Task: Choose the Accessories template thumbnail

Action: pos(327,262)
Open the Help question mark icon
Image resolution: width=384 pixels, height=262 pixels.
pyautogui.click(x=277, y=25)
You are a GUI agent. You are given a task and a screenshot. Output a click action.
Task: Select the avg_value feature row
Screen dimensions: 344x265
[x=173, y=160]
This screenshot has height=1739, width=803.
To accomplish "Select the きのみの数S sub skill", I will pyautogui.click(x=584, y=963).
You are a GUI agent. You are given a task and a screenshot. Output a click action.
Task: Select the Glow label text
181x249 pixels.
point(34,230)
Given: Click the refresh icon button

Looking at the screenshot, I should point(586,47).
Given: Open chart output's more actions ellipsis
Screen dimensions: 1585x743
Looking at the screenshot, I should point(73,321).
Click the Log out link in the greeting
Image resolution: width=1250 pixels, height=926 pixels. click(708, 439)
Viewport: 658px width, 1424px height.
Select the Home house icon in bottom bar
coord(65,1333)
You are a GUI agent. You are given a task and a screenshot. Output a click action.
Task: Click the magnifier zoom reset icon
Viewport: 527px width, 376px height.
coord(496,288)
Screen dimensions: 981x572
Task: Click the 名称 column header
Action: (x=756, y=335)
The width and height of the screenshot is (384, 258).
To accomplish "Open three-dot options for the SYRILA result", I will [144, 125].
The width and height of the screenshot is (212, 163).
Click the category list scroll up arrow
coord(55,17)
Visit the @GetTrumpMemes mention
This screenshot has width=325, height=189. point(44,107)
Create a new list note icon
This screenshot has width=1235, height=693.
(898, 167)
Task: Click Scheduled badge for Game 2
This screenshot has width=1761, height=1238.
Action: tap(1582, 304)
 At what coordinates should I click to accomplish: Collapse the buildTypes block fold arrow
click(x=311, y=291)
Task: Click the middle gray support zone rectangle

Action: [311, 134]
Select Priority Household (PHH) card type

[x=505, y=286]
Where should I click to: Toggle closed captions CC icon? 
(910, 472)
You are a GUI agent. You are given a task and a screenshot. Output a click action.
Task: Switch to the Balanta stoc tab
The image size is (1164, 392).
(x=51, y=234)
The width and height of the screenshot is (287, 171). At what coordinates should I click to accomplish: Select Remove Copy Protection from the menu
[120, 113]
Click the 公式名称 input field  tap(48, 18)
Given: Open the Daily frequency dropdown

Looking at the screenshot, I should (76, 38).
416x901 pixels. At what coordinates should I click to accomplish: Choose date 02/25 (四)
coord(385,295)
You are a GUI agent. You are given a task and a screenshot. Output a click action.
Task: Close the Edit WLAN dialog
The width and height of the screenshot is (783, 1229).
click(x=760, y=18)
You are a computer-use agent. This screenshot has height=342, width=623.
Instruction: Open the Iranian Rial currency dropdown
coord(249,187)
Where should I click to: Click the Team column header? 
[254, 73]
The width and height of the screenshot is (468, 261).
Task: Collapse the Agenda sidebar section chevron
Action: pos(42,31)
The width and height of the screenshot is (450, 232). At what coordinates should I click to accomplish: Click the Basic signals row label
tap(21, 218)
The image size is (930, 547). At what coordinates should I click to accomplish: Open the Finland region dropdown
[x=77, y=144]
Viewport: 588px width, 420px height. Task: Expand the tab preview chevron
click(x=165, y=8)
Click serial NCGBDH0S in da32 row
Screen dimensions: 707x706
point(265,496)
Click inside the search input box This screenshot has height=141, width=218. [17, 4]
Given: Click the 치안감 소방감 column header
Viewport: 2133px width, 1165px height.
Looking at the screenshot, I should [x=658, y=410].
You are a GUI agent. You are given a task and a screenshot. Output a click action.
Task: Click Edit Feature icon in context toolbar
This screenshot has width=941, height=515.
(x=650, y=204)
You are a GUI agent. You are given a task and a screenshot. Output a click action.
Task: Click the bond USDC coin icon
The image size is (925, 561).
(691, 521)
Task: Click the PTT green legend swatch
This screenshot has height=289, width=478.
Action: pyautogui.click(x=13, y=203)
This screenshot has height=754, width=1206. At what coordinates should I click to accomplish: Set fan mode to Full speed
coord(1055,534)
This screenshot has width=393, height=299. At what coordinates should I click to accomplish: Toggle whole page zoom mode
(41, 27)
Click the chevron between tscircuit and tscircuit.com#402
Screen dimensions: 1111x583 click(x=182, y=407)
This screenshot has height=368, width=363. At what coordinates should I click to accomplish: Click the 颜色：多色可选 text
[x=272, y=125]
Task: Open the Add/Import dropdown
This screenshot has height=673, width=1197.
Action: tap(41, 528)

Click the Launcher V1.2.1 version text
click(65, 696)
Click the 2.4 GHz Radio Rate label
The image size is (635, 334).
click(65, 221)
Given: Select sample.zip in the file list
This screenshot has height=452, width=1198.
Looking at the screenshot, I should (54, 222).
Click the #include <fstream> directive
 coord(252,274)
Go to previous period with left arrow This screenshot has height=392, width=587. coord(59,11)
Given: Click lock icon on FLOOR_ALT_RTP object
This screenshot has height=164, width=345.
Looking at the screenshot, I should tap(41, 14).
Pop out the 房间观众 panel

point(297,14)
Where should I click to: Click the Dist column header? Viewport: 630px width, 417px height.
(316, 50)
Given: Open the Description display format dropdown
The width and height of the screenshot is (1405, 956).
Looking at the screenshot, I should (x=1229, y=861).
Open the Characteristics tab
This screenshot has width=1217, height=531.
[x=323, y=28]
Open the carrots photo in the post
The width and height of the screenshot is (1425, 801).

§

▶ EXERCISE REQUIREMENTS:
Report every line of the entries above that contains the word "mode", treating uppercase and lowercase as distinct.

▶ EXERCISE OUTPUT:
This screenshot has height=754, width=1206. At what coordinates should I click to accomplish: Set fan mode to Full speed
This screenshot has width=393, height=299. At what coordinates should I click to accomplish: Toggle whole page zoom mode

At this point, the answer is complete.